Die letzten Tage sind immerhin deren 190, vom 15. August 1941 bis zum 23. Februar 1942, als Zweig sich zusammen mit seiner jungen Frau Lotte in der brasilianischen Stadt Petrópolis vergiftete. Dorthin hatte es den österreichischen Schriftsteller, der zu den weltweit meistgelesenen und höchstanerkannten deutschsprachigen Autoren gehörte, auf der Flucht vor dem Nationalsozialismus verschlagen, und beim hastigen Verlassen Wiens im Jahr 1934 waren unter anderem auch die Bibliothek und die bedeutende Autographensammlung Zweigs zurückgeblieben. In Brasilien schließlich kommt der Schriftsteller im Comic nur mit einem Koffer voller eigener Werke an. Es ist die letzte Rückversicherung des einstigen Ruhms.

Seksik beschreibt und Sorel zeichnet die elegische Stimmung eines Mannes, der keine Zukunft mehr sieht. Nicht für sich nach dem sechzigsten Geburtstag, den er im November 1941 in Petrópolis feiert, und nicht für die zivilisierte Welt, die er nach dem Fall des von Japanern belagerten Singapur am 15. Februar 1942 am Abgrund vermutet. Im lebensfrohen Rio de Janeiro sieht Zweig schon die braunen Kohorten aufmarschieren.

Diese Vision aber zeigt Sorel uns nicht, und das ist die spezifische Stärke dieses Comics: Er ist nicht plakativ. Die tropische Überfülle Brasiliens wird in dunkles Braun und Grün getaucht, als sähe man mit Zweigs Augen auf das hassgeliebte Exilland, das er immer nur mit seinem geliebten Wien vergleichen konnte. Und Lotte, seine lebenslustige Frau, erweist sich in der Bekräftigung von Zweigs unstillbarer Wien-Sehnsucht nicht als Retterin des mehr und mehr Verzweifelten. So groß ihre Sorge um den erlöschenden Lebensmut Stefan Zweigs auch ist, kann sie doch als Asthmatikerin, die sich zudem der Liebe ihres Mannes nicht sicher ist, die nötige Kraft, sich aufs Neue einzulassen, nicht aufbringen. Am Schluss geht sie mit ihrem Mann in den Tod - in einem Einverständnis, das an Tristan und Isolde erinnert.

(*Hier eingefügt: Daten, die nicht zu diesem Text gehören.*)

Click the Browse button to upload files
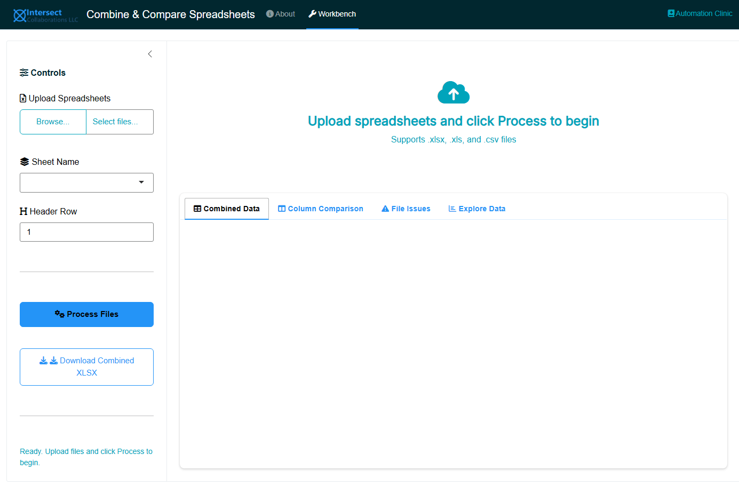 point(53,122)
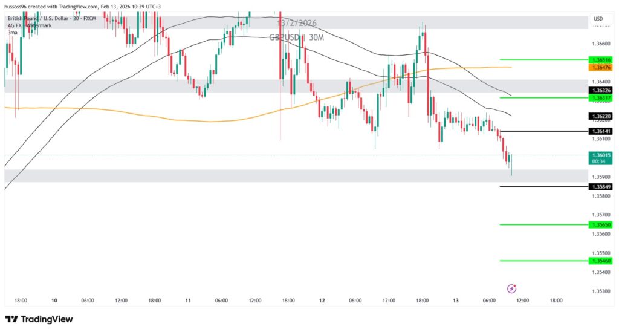Click the lightning bolt economic event icon
The height and width of the screenshot is (332, 619).
pyautogui.click(x=511, y=288)
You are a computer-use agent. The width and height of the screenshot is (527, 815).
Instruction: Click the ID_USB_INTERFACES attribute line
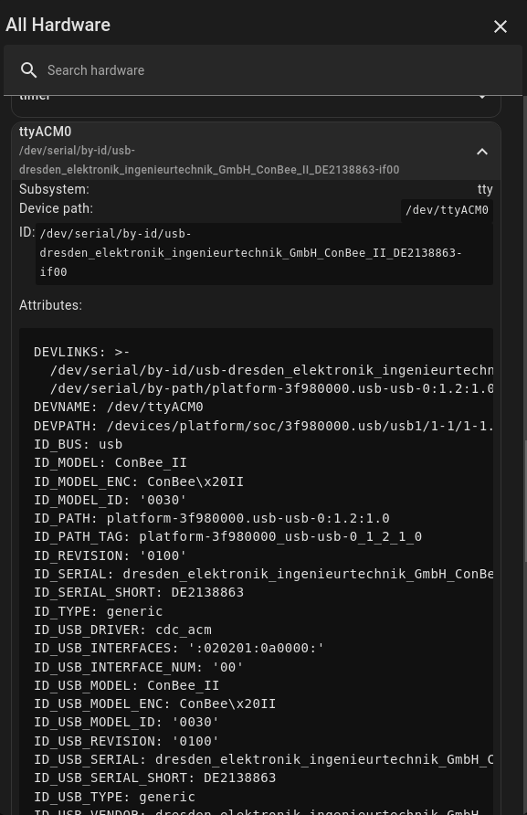click(x=179, y=648)
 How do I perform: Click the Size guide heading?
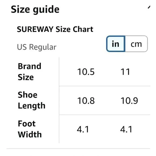pyautogui.click(x=35, y=10)
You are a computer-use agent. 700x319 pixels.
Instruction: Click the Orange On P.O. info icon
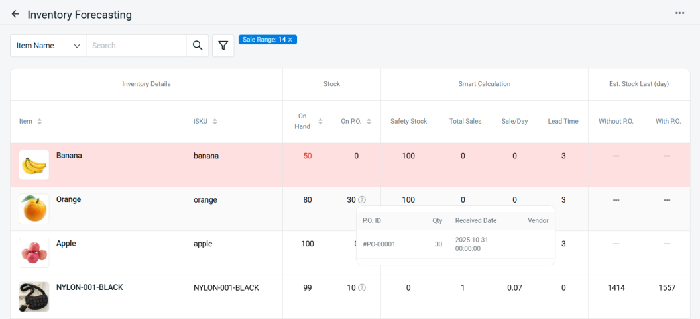[x=362, y=200]
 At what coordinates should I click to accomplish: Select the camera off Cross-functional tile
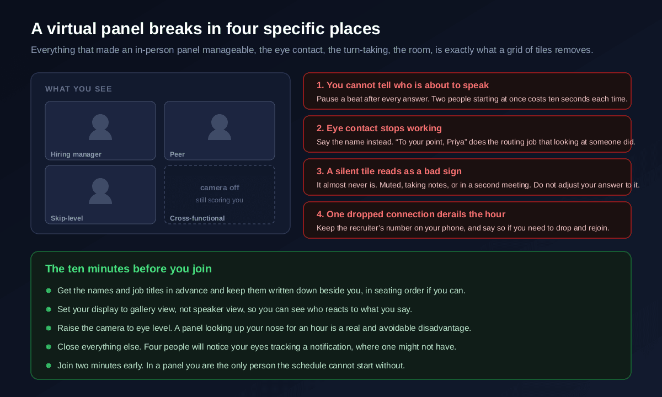[x=220, y=195]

Die Welt des Exils ist hier prunkvoll, weil Zweig Gönner hat, aber sie erscheint ihm kein Jota attraktiver als jenen Emigranten, die es schlechter getroffen haben. Sorel sorgt mit variabler Seitenarchitektur und aus der Hand gezogenen Bildrahmen für ständige graphische Verunsicherung, die Zweigs Zustand gerecht wird. Aus diesem Buch lernt man immens viel - nicht nur über Stefan Zweig, sein Leben, sein Werk, sein Denken, sondern auch über ein unbekanntes Exilland wie Brasilien und über die Psychologie von Heimatlosen.

ANDREAS PLATTHAUS

Guillaume Sorel, Laurent Seksik: "Die letzten Tage von Stefan Zweig".

Aus dem Französischen von Edmund Jacoby. Jacoby & Stuart, Berlin 2012. 90 S., geb., 24,- [Euro]. Ab 14 J.